Достаточно сказать, что Кэролайн Г*** вернулась в мой дом на Глостер-плейс в начале осени 1870 года, всего через пару месяцев… да, через пару месяцев после смерти Диккенса и исчезновения своего мужа. (Поскольку мать Джозефа Клоу к тому времени перенесла ряд апоплексических ударов, казалось, никто не заметил, что он бесследно пропал, причем вместе с женой.) Несколько слабо заинтересованных лиц наводили о них справки, но все счета мистера и миссис Клоу были оплачены, все их долги погашены, июльская арендная плата за их крохотный домик внесена, а сам домик освобожден от всех личных вещей и наглухо заперт (в скором времени он со всей своей скудной обстановкой перешел обратно в распоряжение владельца), — и немногочисленные знакомые четы Клоу решили, что сильно пьющий водопроводчик и его несчастная жена переехали на новое место жительства.
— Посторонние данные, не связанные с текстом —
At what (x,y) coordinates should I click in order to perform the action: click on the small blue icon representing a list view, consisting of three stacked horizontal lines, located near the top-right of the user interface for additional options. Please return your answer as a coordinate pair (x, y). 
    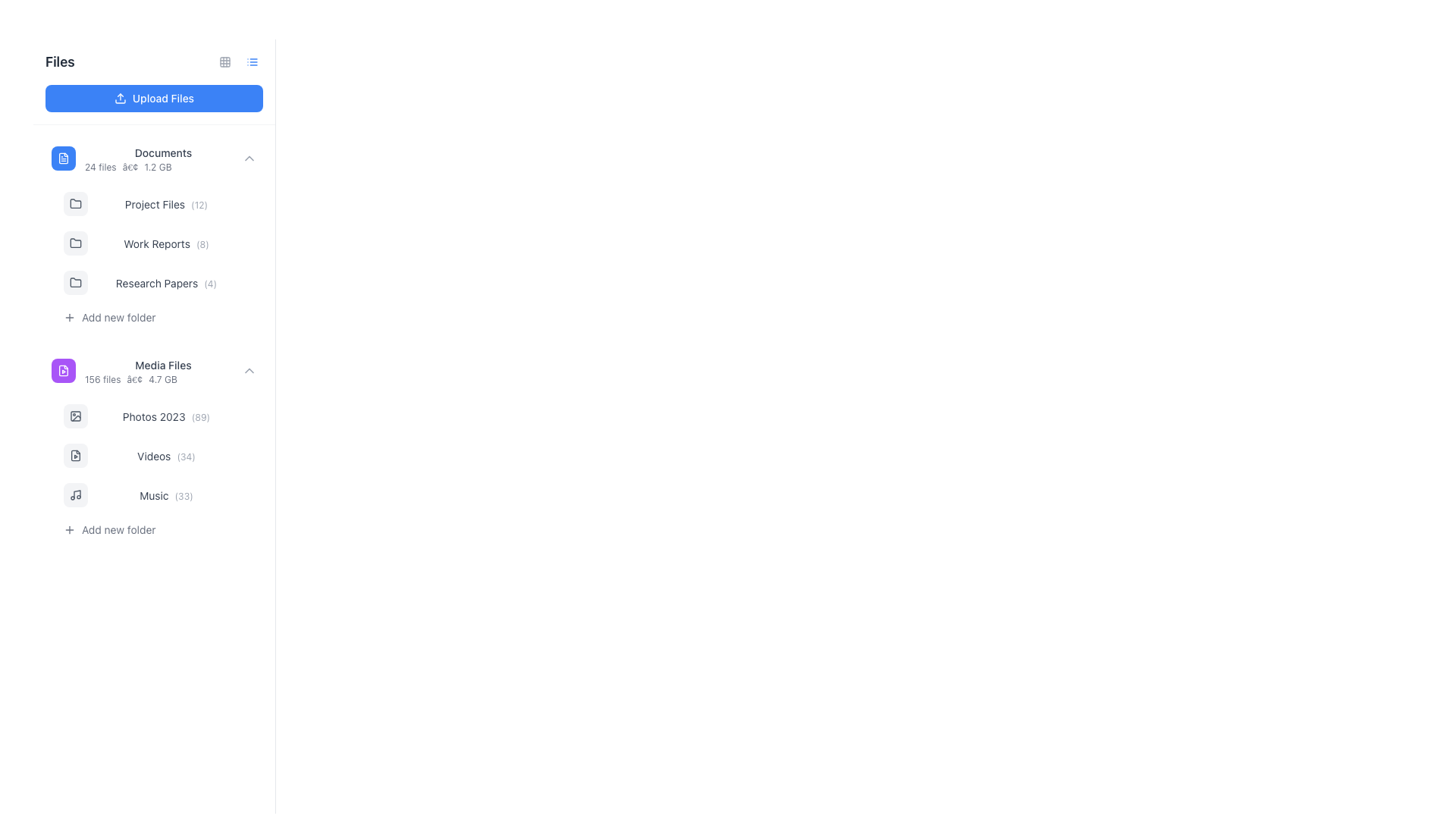
    Looking at the image, I should click on (252, 61).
Большинство непотребных приятелей Джозефа Клоу посчитали, что невезучий малый со своей злополучной супругой перебрался в Австралию, ибо после нескольких стаканов Клоу всегда грозился взять вдруг да уехать куда подальше.
К марту 1871 года миссис Кэролайн Г*** снова числилась в приходских ведомостях моей домоправительницей. Кэрри страшно обрадовалась возвращению матери и ни разу, насколько мне известно, не задала ни единого вопроса о том, как Кэролайн удалось вырваться из неудачного брака.
Четырнадцатого мая 1871 года «миссис Марта Доусон» родила мне младшую дочь, Хэрриет, — названную так в честь моей матери, разумеется. В Рождество 1874 года появился на свет наш третий ребенок, Уильям Чарльз Коллинз-Доусон.
Едва ли нужно говорить, что во время и после каждой беременности Марта все больше толстела. После рождения Уильяма она оставила всякие попытки скрывать лишний вес, все свои наслоения жира и сала. Казалось, она махнула рукой на свою внешность. Некогда я написал, что Марта Р*** являет собой милый моему сердцу «образчик дородной английской девицы, вскормленной жирной говядиной». Но мясное питание имело вполне предсказуемые последствия. Если бы в 1874 году меня попросили переписать вышеприведенную фразу, она бы гласила: «образчик жирного куска говядины, в какой зачастую превращаются английские девицы».
Если Кэролайн Г*** и знала о существовании Марты и детей (которых я переселил на Таунтон-плейс, в лучшие условия и поближе к своему дому), она ни разу не обмолвилась и не дала понять, что знает. Если Марта Р*** и знала, что Кэролайн Г*** проживает со мной на Глостер-плейс (а с 1870 года на Уимпол-стрит), она ни разу не обмолвилась и не дала понять, что знает.
Если вас, дорогой читатель, интересует, как развивалась моя литературная карьера после смерти Диккенса, я выскажусь о ней одной-единственной жестокой фразой: все считали, и я с самого начала понимал, что моя карьера и я вместе с ней обречены на самый прискорбный провал.
Следуя примеру Диккенса, я в конце концов стал выступать с публичными чтениями. Близкие друзья говорили мне, что они восхитительны и пользуются большим успехом. Но я понимал — и честные критики здесь и в Америке говорили, — что мои выступления невнятны, безжизненны, бессвязны и вообще никуда не годятся.